I want someone explain me how to write nodejs program in such case, I want to know the standard practice. So far I read some posts, but I believe most of them are short-term fixes.

So, my question is :

How a NodeJs programmer handles problems?

Please tell me standard way, I want to be good at this NodeJs. Thx!


Solution

  • You can use callbacks as @paqash suggested but returning a promise would be a better solution.

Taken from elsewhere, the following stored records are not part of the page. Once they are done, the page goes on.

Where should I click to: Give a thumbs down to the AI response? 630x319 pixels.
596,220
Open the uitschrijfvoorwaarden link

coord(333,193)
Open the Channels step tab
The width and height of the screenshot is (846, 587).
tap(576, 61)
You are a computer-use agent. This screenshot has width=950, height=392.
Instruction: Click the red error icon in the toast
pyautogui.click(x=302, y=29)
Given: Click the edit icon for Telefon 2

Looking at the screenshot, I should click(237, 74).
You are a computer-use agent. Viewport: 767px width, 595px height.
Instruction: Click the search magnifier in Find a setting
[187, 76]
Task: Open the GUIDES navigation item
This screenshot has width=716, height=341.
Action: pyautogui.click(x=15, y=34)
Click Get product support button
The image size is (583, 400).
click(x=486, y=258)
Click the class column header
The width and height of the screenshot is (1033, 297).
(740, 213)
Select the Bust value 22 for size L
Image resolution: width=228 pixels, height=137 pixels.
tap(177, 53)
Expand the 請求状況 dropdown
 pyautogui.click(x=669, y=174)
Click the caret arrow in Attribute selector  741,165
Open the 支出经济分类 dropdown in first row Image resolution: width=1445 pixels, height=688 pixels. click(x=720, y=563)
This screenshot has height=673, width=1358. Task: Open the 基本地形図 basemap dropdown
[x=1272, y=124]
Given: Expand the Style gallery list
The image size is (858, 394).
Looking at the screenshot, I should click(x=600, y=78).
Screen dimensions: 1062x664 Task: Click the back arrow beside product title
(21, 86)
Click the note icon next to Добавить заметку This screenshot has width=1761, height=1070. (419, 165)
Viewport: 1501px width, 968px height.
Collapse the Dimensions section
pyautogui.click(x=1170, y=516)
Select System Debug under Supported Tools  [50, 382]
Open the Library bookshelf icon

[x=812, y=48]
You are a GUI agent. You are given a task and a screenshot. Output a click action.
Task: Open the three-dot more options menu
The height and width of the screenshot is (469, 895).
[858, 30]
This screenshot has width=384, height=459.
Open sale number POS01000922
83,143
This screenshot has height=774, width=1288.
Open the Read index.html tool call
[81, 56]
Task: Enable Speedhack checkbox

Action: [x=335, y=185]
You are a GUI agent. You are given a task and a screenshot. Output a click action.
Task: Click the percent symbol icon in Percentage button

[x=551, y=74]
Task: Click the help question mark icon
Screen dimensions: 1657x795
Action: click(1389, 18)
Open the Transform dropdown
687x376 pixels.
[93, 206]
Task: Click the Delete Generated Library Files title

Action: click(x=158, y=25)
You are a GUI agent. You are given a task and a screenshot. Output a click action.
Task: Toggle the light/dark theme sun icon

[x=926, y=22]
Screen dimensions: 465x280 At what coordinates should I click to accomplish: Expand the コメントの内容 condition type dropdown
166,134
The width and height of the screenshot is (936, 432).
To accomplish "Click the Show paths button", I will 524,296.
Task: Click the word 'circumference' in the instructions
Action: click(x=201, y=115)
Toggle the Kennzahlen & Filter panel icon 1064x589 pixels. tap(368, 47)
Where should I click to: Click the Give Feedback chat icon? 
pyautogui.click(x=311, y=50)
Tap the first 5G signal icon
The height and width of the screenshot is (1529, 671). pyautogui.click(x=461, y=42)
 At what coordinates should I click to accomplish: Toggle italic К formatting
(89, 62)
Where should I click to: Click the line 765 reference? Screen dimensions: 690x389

    At first, return a new Promise in the json_spot_parser

    var json_spot_parser = function(path){
      return new Promise(function(resolve, reject) {
        this.count = 0;
          var self = this;
          let jsonStream = JSONStream.parse('*');
          let fileStream = fs.createReadStream(path);
        
           jsonStream.on('data', (item) => {
            // console.log(item) // which correctlt logged each json in the file
            self.count++;  //134,000
           });
        
           jsonStream.on('end', function () {
             resolve(self.count);
           });
        
           fileStream.pipe(jsonStream);
        
        };
        
        json_spot_parser.prototype.print_count=function(){
          console.log(this.count);
        }
      }); 
    
    module.export= json_spot_parser;
    

    In another module

    var m_path = path.join(__dirname, '../..', this.pathes.spots);  
    this.spot_parser = new json_spot_parser(m_path); 
    this.spot_parser.then(function(count) {console.log(count)});
    

    As you mentioned, Node.js has an async mechanize and you should learn how to think in that way. It's required if you would like to be good at Node.js. If I can suggest, you should start with this article: Understanding Async Programming in Node.js

    Ps: Try to use camel case variables and follow Airbnb JS style guide.